Learn to Sleep on Demand
If falling asleep quickly is not an ability that you've been blessed with, know that it's a learnable skill—and one that many elite athletes "train" for. Here's how they do it, and how you can too.
"And … sleep!" If you've ever been jealous of a friend's, sibling's or fellow passenger's ability to magically fall asleep in seconds, it's time to stop silently cursing them. Because, drum roll, please: New research indicates you can become more like them.
In a recent study, elite athletes fell asleep for a mid-afternoon nap more quickly than sub-elite and non-athletes did—even though they were no sleepier and had slept just as much as the other groups did the night before. "It suggests that they have this superior ability to sleep on demand", says Luke Gupta, PhD, the senior physiologist and lead sleep scientist at the English Institute of Sport, who co-authored the study. And one of his theories around this "sleepability" is that the elite athletes trained for it.

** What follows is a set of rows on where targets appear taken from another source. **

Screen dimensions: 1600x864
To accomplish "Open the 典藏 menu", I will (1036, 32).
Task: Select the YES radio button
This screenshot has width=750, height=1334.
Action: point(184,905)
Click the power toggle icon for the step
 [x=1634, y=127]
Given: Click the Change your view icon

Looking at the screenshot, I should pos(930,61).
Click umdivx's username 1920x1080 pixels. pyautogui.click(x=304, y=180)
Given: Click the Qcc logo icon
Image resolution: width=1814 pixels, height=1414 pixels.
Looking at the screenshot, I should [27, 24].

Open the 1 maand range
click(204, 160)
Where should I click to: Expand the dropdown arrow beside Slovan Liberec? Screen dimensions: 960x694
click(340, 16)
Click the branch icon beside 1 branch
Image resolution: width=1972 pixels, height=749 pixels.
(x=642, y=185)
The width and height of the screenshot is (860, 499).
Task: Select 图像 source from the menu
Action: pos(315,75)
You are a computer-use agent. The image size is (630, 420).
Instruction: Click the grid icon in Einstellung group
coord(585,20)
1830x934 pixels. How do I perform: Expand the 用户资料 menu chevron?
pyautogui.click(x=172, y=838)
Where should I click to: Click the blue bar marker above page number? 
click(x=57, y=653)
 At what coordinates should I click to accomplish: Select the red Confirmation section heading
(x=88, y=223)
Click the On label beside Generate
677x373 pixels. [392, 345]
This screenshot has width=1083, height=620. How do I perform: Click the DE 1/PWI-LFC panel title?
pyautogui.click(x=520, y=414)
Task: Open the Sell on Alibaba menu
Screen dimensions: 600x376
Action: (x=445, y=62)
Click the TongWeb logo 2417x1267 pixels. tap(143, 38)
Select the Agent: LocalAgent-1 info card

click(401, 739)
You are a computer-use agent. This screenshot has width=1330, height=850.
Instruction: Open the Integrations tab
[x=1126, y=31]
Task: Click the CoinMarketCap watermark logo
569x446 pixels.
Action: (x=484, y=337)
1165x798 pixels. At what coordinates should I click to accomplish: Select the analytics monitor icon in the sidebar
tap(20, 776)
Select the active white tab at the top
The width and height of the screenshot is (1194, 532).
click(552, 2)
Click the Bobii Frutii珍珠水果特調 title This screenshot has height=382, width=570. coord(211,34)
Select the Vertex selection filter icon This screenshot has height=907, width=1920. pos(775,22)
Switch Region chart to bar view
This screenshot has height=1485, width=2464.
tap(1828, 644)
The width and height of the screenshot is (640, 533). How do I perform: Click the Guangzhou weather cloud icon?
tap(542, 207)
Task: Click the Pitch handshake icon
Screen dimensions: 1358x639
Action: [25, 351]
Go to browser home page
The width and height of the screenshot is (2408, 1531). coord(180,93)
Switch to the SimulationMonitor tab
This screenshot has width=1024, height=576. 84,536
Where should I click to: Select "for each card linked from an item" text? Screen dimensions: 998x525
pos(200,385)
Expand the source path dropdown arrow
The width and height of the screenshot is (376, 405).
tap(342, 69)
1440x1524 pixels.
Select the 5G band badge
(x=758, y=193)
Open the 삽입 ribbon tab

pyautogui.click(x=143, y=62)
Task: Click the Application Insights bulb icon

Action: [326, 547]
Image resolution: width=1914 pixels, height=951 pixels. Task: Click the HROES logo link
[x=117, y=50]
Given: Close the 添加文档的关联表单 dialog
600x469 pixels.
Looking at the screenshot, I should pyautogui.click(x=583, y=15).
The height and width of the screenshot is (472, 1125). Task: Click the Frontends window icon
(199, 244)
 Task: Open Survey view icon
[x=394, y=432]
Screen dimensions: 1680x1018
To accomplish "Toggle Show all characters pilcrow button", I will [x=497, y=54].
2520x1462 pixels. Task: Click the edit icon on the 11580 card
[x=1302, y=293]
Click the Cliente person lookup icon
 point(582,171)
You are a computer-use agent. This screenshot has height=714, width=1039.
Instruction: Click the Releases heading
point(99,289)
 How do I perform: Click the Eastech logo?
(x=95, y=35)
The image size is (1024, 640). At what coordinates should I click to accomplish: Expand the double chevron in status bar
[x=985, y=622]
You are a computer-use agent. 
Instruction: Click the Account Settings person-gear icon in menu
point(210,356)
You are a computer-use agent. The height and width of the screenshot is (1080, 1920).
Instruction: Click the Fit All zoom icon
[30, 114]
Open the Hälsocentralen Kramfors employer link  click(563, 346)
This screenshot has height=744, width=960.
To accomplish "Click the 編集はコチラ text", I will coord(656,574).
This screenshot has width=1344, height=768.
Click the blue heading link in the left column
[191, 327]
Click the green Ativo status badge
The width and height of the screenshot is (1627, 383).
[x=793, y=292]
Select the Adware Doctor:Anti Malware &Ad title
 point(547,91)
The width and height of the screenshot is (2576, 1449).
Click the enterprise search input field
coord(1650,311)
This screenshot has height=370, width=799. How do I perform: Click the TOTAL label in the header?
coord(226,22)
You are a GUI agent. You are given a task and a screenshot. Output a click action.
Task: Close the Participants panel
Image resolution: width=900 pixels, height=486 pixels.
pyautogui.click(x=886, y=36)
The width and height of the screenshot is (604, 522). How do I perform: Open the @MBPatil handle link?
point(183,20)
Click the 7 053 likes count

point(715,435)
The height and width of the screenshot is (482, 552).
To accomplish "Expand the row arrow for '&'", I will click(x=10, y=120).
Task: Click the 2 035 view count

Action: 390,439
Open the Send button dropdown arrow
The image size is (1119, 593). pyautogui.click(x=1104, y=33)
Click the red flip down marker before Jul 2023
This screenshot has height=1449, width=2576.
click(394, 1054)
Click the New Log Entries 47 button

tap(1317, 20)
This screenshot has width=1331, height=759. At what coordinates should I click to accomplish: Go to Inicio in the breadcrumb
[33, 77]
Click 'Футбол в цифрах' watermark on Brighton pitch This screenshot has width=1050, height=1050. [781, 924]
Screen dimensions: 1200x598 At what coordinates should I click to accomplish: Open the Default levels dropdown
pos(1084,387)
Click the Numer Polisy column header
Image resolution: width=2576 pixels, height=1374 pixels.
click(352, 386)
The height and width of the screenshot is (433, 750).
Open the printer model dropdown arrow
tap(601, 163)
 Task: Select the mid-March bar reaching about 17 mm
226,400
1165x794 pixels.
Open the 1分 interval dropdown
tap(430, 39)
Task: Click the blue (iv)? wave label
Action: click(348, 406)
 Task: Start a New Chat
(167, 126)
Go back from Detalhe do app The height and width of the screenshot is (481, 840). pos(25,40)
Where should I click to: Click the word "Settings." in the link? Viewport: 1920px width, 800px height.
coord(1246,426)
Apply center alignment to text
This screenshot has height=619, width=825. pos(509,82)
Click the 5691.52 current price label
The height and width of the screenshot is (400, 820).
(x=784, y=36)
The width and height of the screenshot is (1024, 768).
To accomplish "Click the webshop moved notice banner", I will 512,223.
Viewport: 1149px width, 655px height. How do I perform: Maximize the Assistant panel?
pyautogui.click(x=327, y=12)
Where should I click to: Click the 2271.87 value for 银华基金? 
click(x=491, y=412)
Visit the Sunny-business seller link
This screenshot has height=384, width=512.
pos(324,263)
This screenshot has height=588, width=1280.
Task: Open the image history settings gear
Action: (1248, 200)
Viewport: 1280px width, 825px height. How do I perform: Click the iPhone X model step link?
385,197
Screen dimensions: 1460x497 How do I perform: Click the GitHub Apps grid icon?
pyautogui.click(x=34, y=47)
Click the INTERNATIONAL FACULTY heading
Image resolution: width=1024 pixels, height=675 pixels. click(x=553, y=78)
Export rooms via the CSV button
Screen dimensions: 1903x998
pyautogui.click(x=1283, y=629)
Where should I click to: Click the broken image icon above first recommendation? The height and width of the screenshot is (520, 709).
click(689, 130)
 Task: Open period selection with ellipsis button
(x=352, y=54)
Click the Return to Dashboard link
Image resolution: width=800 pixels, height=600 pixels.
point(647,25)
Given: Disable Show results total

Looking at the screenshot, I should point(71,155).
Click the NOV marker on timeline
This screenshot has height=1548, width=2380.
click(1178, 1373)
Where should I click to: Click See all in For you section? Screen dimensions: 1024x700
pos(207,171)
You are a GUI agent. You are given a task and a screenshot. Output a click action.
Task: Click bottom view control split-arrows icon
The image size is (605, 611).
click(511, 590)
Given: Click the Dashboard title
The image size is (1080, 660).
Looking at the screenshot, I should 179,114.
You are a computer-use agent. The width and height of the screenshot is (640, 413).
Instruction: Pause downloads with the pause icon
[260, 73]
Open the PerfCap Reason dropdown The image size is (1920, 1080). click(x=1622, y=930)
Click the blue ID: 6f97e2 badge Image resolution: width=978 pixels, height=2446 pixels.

What Affects Your Sleepability
Your ability to fall asleep is likely partly genetic, says Iuliana Hartescu, PhD, a lecturer in psychology at the Loughborough University School of Sport, Exercise and Health Sciences. It's also partly environmental: The longer you're awake, the more your body (and brain) wants to conk out. And it's partly educational. "From infancy onwards, we learn how and when to fall asleep", says Hartescu. Actions like brushing your teeth, turning off the lights and assuming your preferred horizontal position are "unconscious rituals" that cue you for, well, unconsciousness.
You could, however, develop habits as you grow up that can condition you to become a "good" sleeper—someone who can pass out anywhere, like in the passenger seat of a car—or a "bad" one who regularly struggles to drift off in their own bed, says Hartescu.
You could, however, develop habits as you grow up that can condition you to become a "good" sleeper—someone who can pass out anywhere, like in the passenger seat of a car—or a "bad" one who regularly struggles to drift off in their own bed.
PhD, Lecturer in Psychology at the Loughborough University School of Sport, Exercise and Health Sciences.
How to Become More Sleepable
To be clear, not all elite athletes are good sleepers. A 2017 review Gupta co-authored found that many of them deal with a ton of sleep issues, especially right around competitions, due to the anticipation of performing and difficulty winding down afterwards. They also might not sleep well because of travel, packed schedules and workouts high in intensity or volume. Similarly, you might snooze peacefully most nights, but when you have an important exam or meeting coming up, or you're in a hotel room or hopped up on sugar, you could get thrown off too.
What sets apart the great nappers in Gupta's most recent study, he believes, is the skills they've acquired via practice and consistency. Their sleepability is likely the result of intentional habits that anyone can steal, like these:
1. Wait for the right moment.
Going to bed early in order to cash in on more sleep after a streak of restless nights can actually work against you. You could end up in a sleep-depriving spiral of negative "Why can't I pass out?" thoughts, whereas if you just stayed up a little later, your body's need to power down would naturally kick in, says Gupta. In short, fatigue is different from sleepiness, and you want to wait for the latter to hit before you crawl into bed. Not sure if you're there? Your body tells you (heavy eyelids, non-stop yawning), not the other way around.
2. Turn off your overactive mind.
Arousal—as in preoccupying thoughts, not the sexy kind—can prevent you from falling asleep quickly. Gupta recommends a "worry buffer", or writing down what's worrying you, before you go to bed or when you suddenly feel stirred by an anxious thought as you're finally drifting off. That way, you can park it and have one less thing, or a whole list's worth, to think about.
3. Bring something familiar to foreign places. Travel—even just to your parents' house—can cause initial sleep disruption, or what researchers call "the first-night effect", because you're in an environment that's not your own. Eventually, your body should adapt to the change. But to help your sleepability from the beginning, pack your own pillowcase or a few personal items from your bedroom, like a photo (as in a real one; looking at pictures on your phone doesn't count), says Gupta. Properly unpacking instead of living out of your suitcase can also help you "own the space", he says, so you can feel more comfortable, and thus more primed to conk out, faster.
4. Lie back and relax.
Sleep isn't like conventional training or nutrition: The more you actively force yourself asleep, the less likely you'll be able to get there, says Gupta. Conversely, trying to stay awake, by repeatedly telling yourself to do so, or by staring at a fixed point on the ceiling, can actually help you drift off. This so-called "paradoxical intention" can be explained by the fact that sleep is passive. By not trying to do it, you're more likely to let it happen.
These tips can help you have better nights, but they won't help you overnight. Gupta recommends practising them nightly for a few weeks to notice a meaningful difference. Who knows? You just may become the envy of your friends and family.